Like the seafarers of old, managers are constantly searching the horizon for dependable clues that can help them navigate what they often experience as treacherous environments. The challenges related to change management are often seen as wicked problems: problems that “cannot be easily and objectively defined . . . and that are open to interpretation from a virtually endless variety of angles. The same is true for possible solutions” (De Wit & Meyer, 1999, p. 60). These challenges are not hypothetical; for the managers involved they are real, and they have to act on them. As Bower (2000) states:

It’s one thing to recognize that a corporation is a complex nonlinear system interacting with a very rich and changing environment. It is another to provide a map of that system that permits managers to act in an intentionally rational fashion. (p. 91)

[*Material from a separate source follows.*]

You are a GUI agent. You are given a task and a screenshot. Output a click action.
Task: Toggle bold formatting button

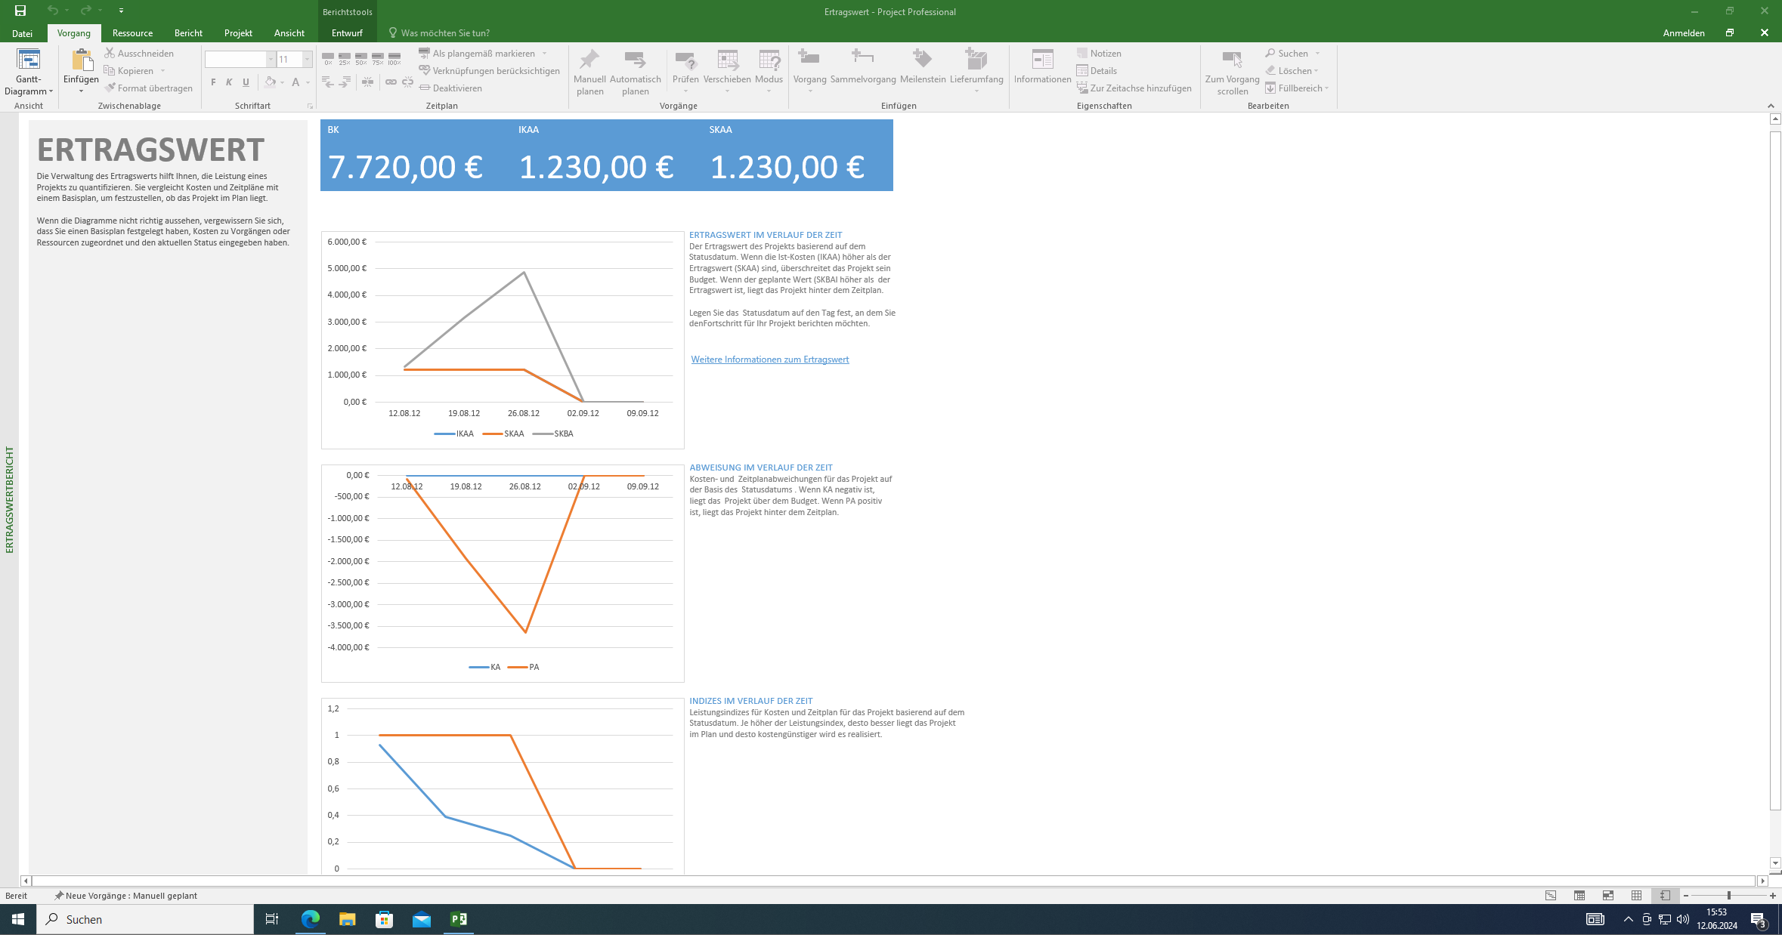(x=213, y=82)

The need for such a map increases with the pressure, challenges, and competition managers and their people face. This makes them prone to stories and models that promise to tackle the complex problem of changing organizations and people. These ambitious, struggling, and sometimes insecure managers are the first ‘targets’ of authors producing books with promising titles such as Managing at the Speed of Change (Conner, 1992), Teaching the Elephant to Dance (Belasco, 1990), The Change Leaders Roadmap (Anderson & Anderson, 2010), and Taking People With You (Novak, 2012). Despite all the theories, models, and stories about change management, crafting organizational and behavioral change is not a trivial task.